TASK REQUIREMENTS
Please restate each entry below, word for word.

DATA RECORDS
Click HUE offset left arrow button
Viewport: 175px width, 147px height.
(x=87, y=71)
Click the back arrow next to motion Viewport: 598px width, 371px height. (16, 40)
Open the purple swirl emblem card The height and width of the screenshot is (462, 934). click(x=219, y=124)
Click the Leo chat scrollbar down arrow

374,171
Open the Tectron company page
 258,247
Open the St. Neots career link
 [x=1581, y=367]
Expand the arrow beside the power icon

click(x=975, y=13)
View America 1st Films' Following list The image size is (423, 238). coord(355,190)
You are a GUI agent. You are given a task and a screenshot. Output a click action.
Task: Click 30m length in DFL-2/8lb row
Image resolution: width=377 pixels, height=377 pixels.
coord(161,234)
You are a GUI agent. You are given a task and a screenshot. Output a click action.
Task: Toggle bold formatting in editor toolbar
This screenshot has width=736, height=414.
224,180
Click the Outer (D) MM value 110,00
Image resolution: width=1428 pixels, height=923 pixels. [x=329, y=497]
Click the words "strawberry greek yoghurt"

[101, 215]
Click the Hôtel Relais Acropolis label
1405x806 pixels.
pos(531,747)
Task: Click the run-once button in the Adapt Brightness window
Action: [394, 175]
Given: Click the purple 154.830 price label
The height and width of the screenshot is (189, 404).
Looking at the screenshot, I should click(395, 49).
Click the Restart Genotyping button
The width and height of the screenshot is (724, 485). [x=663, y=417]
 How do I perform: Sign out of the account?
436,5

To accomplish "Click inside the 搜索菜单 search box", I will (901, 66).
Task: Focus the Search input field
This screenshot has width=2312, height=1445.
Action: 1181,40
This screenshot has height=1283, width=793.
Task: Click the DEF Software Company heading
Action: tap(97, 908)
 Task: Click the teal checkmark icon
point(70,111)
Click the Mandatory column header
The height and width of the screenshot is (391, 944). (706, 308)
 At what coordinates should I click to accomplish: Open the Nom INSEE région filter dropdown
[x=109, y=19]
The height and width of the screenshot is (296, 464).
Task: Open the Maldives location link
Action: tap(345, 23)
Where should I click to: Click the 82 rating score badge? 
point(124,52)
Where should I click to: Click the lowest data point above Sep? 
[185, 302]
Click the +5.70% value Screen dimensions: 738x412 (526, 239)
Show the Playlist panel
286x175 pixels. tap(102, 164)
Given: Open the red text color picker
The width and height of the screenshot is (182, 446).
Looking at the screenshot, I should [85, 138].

TASK SOLUTION
Click HUE offset left arrow button
Viewport: 175px width, 147px height.
(x=87, y=71)
Click the back arrow next to motion Viewport: 598px width, 371px height. (16, 40)
Open the purple swirl emblem card The height and width of the screenshot is (462, 934). click(x=219, y=124)
Click the Leo chat scrollbar down arrow

374,171
Open the Tectron company page
 258,247
Open the St. Neots career link
 [x=1581, y=367]
Expand the arrow beside the power icon

click(x=975, y=13)
View America 1st Films' Following list The image size is (423, 238). coord(355,190)
You are a GUI agent. You are given a task and a screenshot. Output a click action.
Task: Click 30m length in DFL-2/8lb row
Image resolution: width=377 pixels, height=377 pixels.
coord(161,234)
You are a GUI agent. You are given a task and a screenshot. Output a click action.
Task: Toggle bold formatting in editor toolbar
This screenshot has width=736, height=414.
224,180
Click the Outer (D) MM value 110,00
Image resolution: width=1428 pixels, height=923 pixels. [x=329, y=497]
Click the words "strawberry greek yoghurt"

[101, 215]
Click the Hôtel Relais Acropolis label
1405x806 pixels.
pos(531,747)
Task: Click the run-once button in the Adapt Brightness window
Action: [394, 175]
Given: Click the purple 154.830 price label
The height and width of the screenshot is (189, 404).
Looking at the screenshot, I should click(395, 49).
Click the Restart Genotyping button
The width and height of the screenshot is (724, 485). [x=663, y=417]
 How do I perform: Sign out of the account?
436,5

To accomplish "Click inside the 搜索菜单 search box", I will (901, 66).
Task: Focus the Search input field
This screenshot has width=2312, height=1445.
Action: 1181,40
This screenshot has height=1283, width=793.
Task: Click the DEF Software Company heading
Action: tap(97, 908)
 Task: Click the teal checkmark icon
point(70,111)
Click the Mandatory column header
The height and width of the screenshot is (391, 944). (706, 308)
 At what coordinates should I click to accomplish: Open the Nom INSEE région filter dropdown
[x=109, y=19]
The height and width of the screenshot is (296, 464).
Task: Open the Maldives location link
Action: tap(345, 23)
Where should I click to: Click the 82 rating score badge? 
point(124,52)
Where should I click to: Click the lowest data point above Sep? 
[185, 302]
Click the +5.70% value Screen dimensions: 738x412 (526, 239)
Show the Playlist panel
286x175 pixels. tap(102, 164)
Given: Open the red text color picker
The width and height of the screenshot is (182, 446).
Looking at the screenshot, I should [85, 138].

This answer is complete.